Corsie n'a même pas eu l'idée de rêver d'une telle occasion lorsqu'elle était jeune; c'était quelque chose que seuls les garçons ont fait. Les hommes d’Écosse ont disputé une dernière Coupe du Monde senior avec la France en 1998, alors que Corsie n’avait que neuf ans, une occasion qu’elle se rappelle: «Je me souviens du match contre le Brésil et du penalty John [Collins] marqué. C’est trop long, et c’est très excitant de ramener votre pays à une telle expérience. ”

En France et retour

Les Ecossaises ont parcouru un long et difficile chemin au fil des ans. Après avoir repris le chemin qu'avaient laissé leurs prédécesseurs non annoncés, Corsie et ses coéquipières sont sur le point de terminer le voyage. La France occupe désormais une place très importante dans l'imaginaire collectif écossais. Il n’est cependant pas question que les joueurs de Shelley Kerr se contentent de se qualifier.

"Nous ne nous limitons pas, même s'il va sans dire que sortir du groupe est notre premier objectif", a déclaré le skipper. «Et je crois vraiment que nous pouvons le faire. Je sais que nous formons un groupe extrêmement difficile avec l'Angleterre, le Japon et l'Argentine, mais je pense que nous avons une chance de nous qualifier pour les 16 derniers. C'est un objectif réaliste et nous travaillons aussi fort que possible pour y parvenir. ça arrive. "

Corsie, qui joue pour Utah Royals, membre de la NWSL, a déclaré: "Nous sommes une équipe très soudée et nous nous battons toujours pour l’autre. Nous avons aussi de très bons joueurs. Kim Little est la plus connue. Elle a eu une carrière incroyable et est sans aucun doute l’une des meilleures joueuses du monde. Elle mérite toute la reconnaissance qu'elle obtient.

«Nous avons également un bon nombre de jeunes joueuses qui se sont vraiment démarquées ces dernières années, comme Erin Cuthbert, Caroline Weir, Fiona Brown et Claire Emslie.
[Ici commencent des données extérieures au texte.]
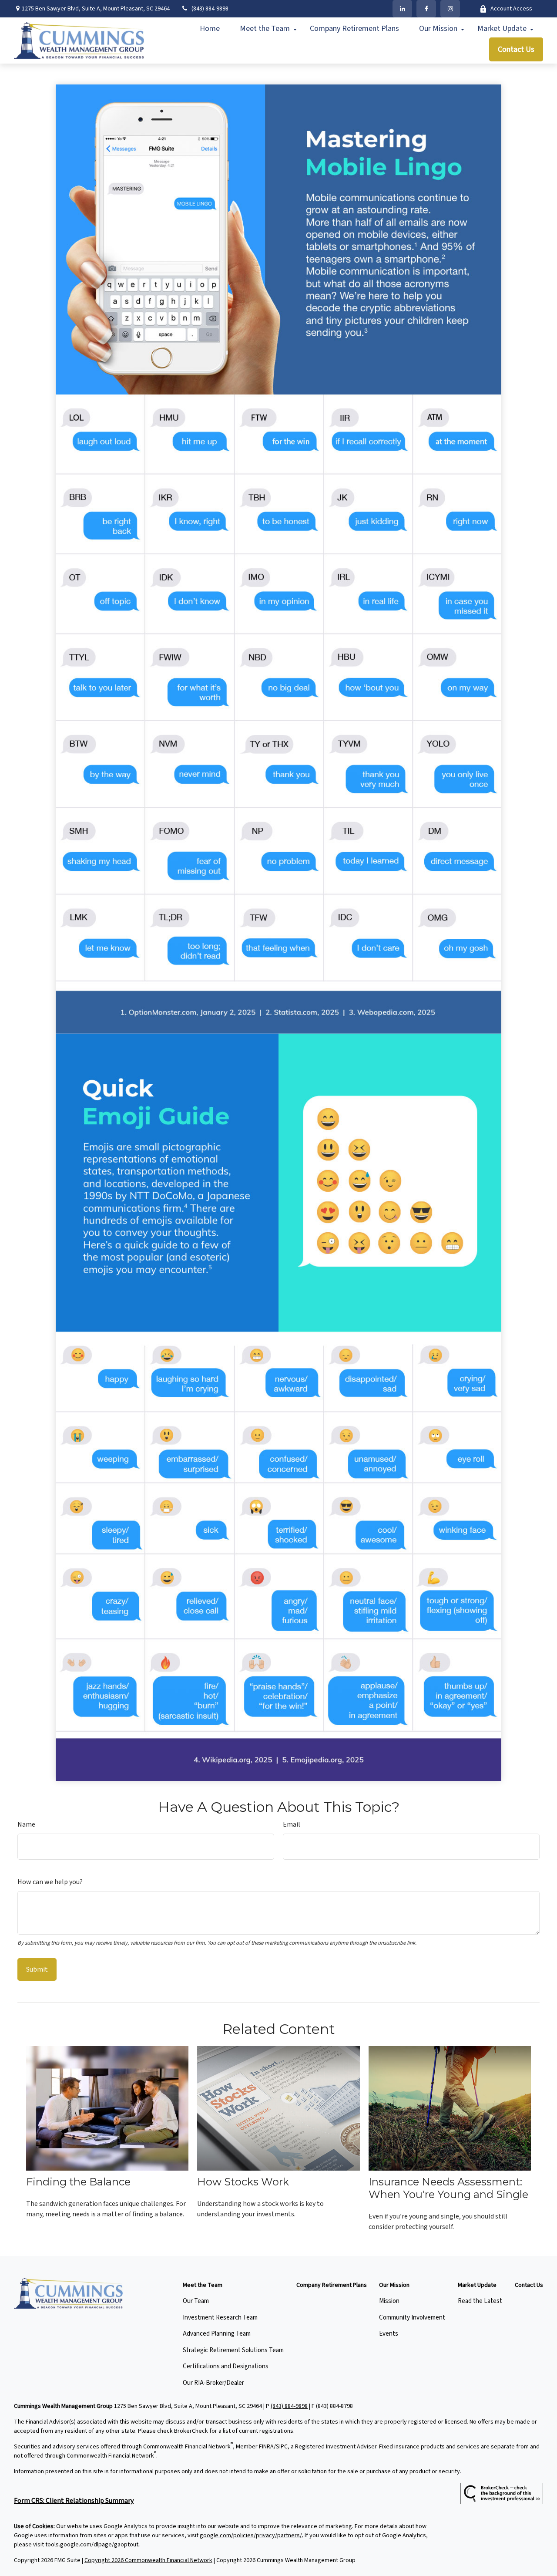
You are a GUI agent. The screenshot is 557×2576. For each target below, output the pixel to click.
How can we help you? (50, 1882)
Ils jouent tous pour les meilleures équipes et ils ont tous très bien joué. Ils s’adaptent très bien au style de jeu de l’équipe nationale et ils constitueront une arme très puissante pour nous. »

Le saviez-vous?

  • Corsie est titulaire d'une licence d'entraîneur B de l'UEFA, alors que plusieurs de ses coéquipiers sont sur le point de faire de même.
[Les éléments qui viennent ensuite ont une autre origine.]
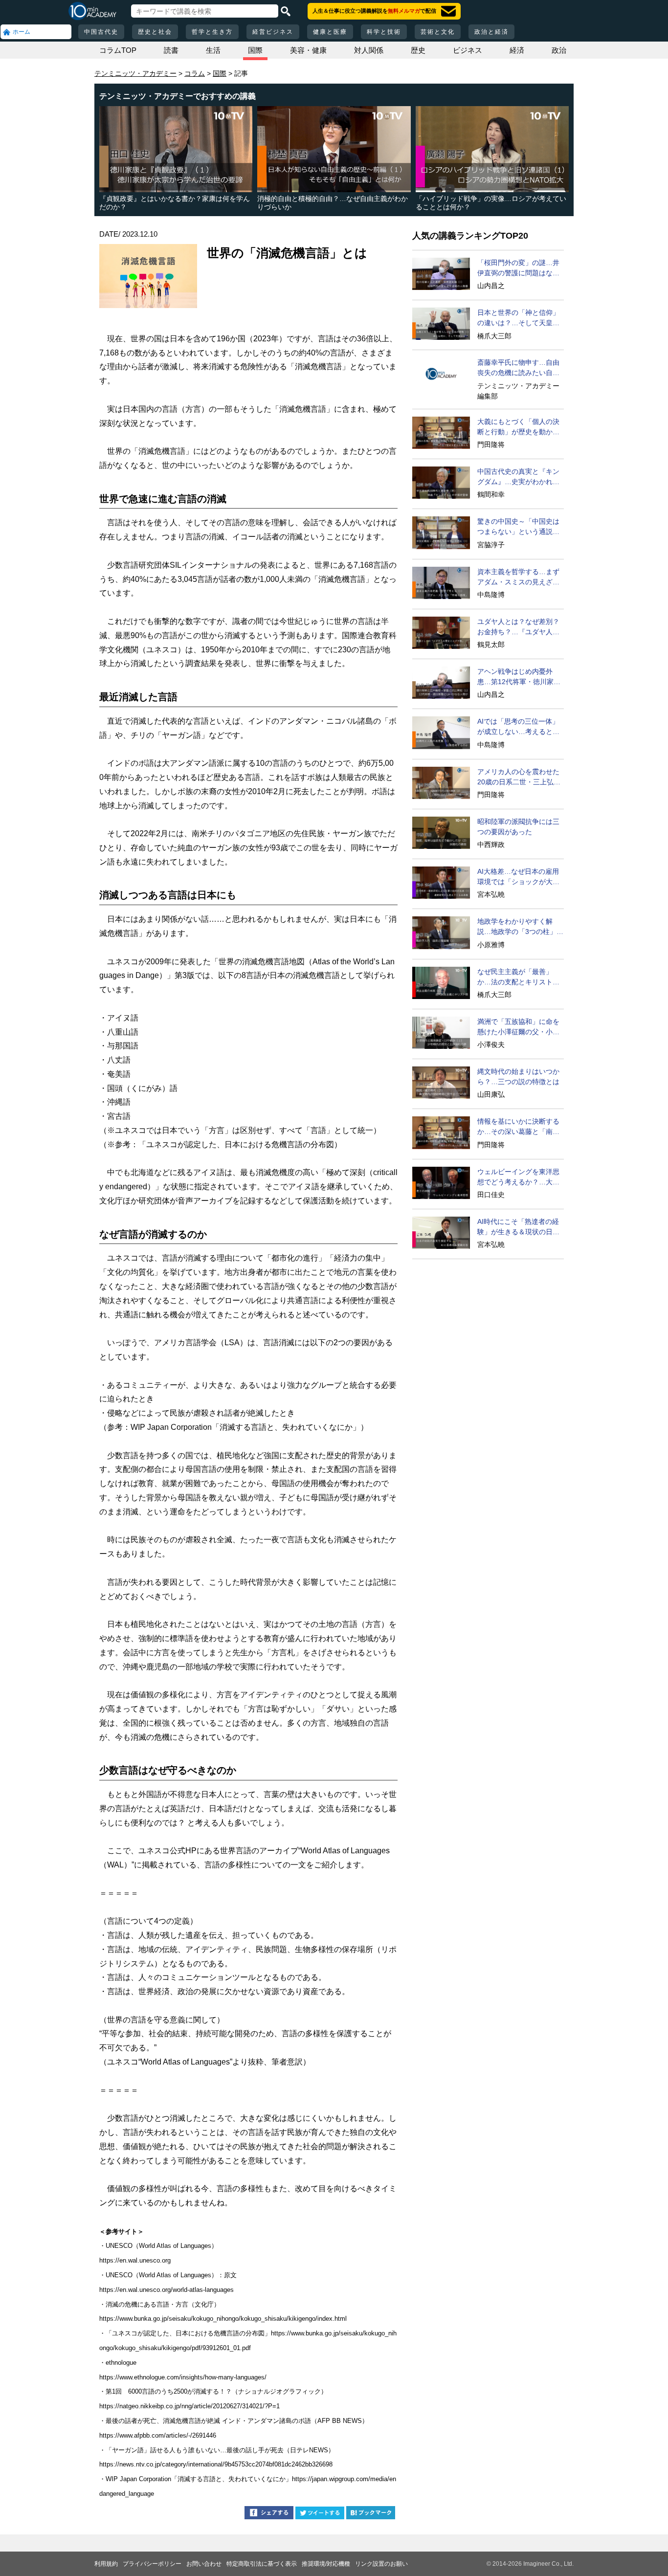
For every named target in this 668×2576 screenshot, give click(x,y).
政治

«Avoir des joueurs sur le terrain qui connaissent si bien notre style de jeu nous donne un peu plus. Nos entraîneurs nous transmettent beaucoup d'informations et nous pouvons les compléter et les compléter sur le terrain. Notre travail consiste à faire passer le message afin que les plus jeunes joueurs puissent comprendre et ensuite l'exécuter. "

Une autre partie de son travail de capitaine consiste à s’assurer que les jeunes joueurs ont l’impression de faire partie de l’équipe de manière à pouvoir exploiter tout leur potentiel. «Le plus important pour moi, cependant, est d'être prêt à donner le meilleur de moi-même, à montrer l'exemple», a-t-elle expliqué. "Je dois aussi me mettre derrière mes coéquipiers, apporter de l'énergie positive et motiver les gens pour qu'ils puissent livrer."

Un grand motivateur, Corsie est prête à diriger non seulement son côté mais son pays par l'exemple. Après tout, l'époque où les filles écossaises rêvaient d'autre chose que de jouer à la Coupe du monde était bel et bien révolue.